The presence of mixed lineage leukaemia (MLL) fusion proteins, generated from chromosomal translocations of MLL1, is a characteristic of acute leukaemias that confer poor prognosis. These chimaeric MLL proteins are transcriptional regulators that change the epigenetic landscape of the leukaemic cell to maintain the oncogenic state. Two papers have now independently identified ENL (also known as MLLT1) as being functionally important for the growth and maintenance of acute leukaemias.

Using CRISPR–Cas9-mediated gene editing in combination with competitive cell proliferation assays, both Wan, Wen, Li et al. and Erb et al. found that targeting the ENL gene could inhibit the outgrowth of a panel of acute leukaemia cell lines. ENL is a component of the super elongation complex (SEC) required to release paused RNA polymerase II (Pol II) for induction of rapid gene transcription, and has been previously reported to interact directly with the histone methyltransferase DOT1L. Interestingly, the requirement for ENL in acute leukaemia seems to be specific, as the depletion of the highly homologous AF9 was unable to suppress the growth of MLL-rearranged leukaemic cells. Confirming the in vivo relevance, both groups showed that in xenotransplantation mouse models of disseminated leukaemia, ENL loss in MV4;11 (MLL–AF4 rearranged acute myeloid leukaemia (AML)) or MOLM-13 cells (MLL–AF9 rearranged AML) slowed disease progression and was associated with prolonged survival.

* * * * * * *

Can you restate the leukaemia passage, beginning at the words "The presence of" and stopping after "of acute leukaemias.", swapping "transcriptional regulators" for "gene expression regulators"?

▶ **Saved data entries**
* * * * * * *

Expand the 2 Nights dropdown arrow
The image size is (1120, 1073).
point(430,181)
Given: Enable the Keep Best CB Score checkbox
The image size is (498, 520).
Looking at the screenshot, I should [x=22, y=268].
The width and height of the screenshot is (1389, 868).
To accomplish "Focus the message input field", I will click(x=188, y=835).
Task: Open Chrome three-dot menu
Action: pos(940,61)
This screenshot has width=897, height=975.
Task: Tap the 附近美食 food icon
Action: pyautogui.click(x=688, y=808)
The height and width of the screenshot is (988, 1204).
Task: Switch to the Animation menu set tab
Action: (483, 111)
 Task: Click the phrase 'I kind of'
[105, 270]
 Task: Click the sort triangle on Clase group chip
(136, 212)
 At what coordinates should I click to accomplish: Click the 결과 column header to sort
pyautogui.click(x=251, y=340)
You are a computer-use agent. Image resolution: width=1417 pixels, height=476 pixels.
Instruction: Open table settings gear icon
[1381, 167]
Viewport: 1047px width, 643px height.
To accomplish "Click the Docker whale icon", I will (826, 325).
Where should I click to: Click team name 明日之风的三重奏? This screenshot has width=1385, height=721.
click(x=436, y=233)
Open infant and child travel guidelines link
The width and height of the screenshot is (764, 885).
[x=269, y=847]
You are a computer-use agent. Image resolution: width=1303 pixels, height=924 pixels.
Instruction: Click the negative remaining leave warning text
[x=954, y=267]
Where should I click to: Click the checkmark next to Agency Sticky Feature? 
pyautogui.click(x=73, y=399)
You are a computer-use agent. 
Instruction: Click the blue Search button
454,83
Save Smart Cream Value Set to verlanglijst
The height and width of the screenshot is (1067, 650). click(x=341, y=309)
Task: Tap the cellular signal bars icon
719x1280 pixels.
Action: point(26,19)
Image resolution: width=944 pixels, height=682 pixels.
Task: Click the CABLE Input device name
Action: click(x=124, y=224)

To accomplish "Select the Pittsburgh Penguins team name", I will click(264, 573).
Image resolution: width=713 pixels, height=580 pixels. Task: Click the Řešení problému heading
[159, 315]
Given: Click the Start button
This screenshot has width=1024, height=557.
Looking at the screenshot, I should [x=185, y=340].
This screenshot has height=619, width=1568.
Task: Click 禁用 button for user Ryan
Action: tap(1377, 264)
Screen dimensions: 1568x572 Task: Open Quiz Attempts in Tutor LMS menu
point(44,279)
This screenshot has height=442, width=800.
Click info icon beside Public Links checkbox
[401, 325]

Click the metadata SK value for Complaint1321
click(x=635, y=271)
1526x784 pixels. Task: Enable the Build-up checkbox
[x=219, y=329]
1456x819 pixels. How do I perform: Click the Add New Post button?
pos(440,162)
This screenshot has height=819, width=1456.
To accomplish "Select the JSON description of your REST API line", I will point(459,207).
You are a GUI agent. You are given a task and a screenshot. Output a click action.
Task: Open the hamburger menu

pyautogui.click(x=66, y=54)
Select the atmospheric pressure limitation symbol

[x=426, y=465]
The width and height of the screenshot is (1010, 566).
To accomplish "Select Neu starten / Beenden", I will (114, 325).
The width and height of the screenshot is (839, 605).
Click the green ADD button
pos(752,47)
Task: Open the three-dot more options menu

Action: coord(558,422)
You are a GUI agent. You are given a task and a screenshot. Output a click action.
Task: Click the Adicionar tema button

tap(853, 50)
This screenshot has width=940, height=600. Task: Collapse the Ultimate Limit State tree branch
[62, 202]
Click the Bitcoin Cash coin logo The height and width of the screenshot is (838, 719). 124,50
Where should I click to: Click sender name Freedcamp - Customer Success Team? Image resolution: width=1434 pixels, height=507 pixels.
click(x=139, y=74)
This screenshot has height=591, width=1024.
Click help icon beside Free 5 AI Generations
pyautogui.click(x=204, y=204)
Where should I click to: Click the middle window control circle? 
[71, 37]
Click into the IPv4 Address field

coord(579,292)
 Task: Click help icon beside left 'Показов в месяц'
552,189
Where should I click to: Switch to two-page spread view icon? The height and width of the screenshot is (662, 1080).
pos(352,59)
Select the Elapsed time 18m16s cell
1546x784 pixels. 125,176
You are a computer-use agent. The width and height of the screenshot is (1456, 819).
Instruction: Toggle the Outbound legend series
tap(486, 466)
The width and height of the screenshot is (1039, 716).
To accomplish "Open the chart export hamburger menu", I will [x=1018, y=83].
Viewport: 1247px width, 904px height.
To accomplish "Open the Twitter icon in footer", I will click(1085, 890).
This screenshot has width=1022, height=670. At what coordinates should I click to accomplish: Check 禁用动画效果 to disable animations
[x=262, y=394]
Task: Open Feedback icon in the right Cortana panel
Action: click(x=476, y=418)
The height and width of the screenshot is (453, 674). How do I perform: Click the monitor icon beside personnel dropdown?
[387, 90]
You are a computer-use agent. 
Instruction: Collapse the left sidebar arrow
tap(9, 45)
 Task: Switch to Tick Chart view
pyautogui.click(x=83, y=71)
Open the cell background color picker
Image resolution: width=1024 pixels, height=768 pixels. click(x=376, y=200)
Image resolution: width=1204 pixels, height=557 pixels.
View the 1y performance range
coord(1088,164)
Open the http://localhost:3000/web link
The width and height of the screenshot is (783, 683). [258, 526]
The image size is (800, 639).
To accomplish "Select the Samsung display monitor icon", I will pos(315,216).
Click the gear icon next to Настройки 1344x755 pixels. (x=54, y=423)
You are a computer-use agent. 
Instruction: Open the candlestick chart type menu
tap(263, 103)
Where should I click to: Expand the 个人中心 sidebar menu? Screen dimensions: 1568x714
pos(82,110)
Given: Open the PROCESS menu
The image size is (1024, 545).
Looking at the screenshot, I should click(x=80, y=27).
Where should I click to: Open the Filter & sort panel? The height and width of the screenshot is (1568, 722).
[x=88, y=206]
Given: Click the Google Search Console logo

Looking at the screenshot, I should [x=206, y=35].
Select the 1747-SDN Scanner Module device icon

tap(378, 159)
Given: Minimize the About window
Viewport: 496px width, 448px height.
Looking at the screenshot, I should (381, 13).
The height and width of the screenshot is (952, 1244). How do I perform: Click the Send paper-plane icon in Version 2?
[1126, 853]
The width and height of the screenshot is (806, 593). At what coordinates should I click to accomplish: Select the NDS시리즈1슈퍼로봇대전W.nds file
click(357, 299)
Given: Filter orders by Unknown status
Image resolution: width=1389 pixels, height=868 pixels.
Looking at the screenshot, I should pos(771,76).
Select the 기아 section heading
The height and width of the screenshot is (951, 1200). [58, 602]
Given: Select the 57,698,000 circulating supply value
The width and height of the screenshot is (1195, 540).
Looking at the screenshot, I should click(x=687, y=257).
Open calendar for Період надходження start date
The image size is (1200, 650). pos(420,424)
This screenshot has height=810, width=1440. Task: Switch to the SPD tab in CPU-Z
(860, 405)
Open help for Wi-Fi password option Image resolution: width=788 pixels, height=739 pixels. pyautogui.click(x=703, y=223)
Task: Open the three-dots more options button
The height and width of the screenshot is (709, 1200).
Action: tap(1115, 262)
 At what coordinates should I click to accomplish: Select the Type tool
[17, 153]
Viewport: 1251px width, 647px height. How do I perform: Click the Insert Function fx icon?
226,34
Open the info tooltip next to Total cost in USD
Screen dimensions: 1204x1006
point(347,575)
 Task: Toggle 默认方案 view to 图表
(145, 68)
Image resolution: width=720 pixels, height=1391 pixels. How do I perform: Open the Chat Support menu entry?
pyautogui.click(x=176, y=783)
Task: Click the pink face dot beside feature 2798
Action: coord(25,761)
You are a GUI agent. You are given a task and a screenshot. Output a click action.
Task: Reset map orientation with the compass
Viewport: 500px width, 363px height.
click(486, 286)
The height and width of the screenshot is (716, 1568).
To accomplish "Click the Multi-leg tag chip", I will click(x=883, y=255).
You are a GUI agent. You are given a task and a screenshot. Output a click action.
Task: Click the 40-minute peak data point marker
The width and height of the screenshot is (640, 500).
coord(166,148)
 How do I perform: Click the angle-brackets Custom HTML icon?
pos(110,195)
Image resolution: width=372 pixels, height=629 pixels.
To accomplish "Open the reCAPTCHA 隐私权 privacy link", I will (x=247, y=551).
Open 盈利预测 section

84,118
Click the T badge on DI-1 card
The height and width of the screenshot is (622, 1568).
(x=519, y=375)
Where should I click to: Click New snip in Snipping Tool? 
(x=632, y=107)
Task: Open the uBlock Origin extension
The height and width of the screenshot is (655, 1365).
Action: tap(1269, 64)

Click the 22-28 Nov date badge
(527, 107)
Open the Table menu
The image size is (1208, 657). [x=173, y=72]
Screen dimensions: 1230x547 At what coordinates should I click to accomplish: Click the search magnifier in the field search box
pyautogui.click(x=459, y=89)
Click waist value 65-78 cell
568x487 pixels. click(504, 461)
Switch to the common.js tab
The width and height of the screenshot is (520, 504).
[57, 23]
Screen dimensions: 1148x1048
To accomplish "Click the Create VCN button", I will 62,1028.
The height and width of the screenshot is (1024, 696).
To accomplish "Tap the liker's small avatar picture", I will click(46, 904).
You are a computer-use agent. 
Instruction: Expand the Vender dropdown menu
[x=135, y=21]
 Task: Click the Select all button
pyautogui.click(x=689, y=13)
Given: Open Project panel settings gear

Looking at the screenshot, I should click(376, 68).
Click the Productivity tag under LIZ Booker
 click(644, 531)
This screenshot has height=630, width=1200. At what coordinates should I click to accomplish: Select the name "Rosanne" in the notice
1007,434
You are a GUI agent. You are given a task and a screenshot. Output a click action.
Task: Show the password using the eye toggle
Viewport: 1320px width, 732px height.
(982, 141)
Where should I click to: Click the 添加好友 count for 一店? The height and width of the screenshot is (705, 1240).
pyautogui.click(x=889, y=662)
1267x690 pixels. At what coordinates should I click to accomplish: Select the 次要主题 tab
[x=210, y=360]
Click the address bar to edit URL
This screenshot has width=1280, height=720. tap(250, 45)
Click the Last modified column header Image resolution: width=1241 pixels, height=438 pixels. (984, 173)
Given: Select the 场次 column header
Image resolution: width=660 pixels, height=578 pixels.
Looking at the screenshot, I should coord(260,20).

* * * * * * *

▶ **Output for this task**
The presence of mixed lineage leukaemia (MLL) fusion proteins, generated from chromosomal translocations of MLL1, is a characteristic of acute leukaemias that confer poor prognosis. These chimaeric MLL proteins are gene expression regulators that change the epigenetic landscape of the leukaemic cell to maintain the oncogenic state. Two papers have now independently identified ENL (also known as MLLT1) as being functionally important for the growth and maintenance of acute leukaemias.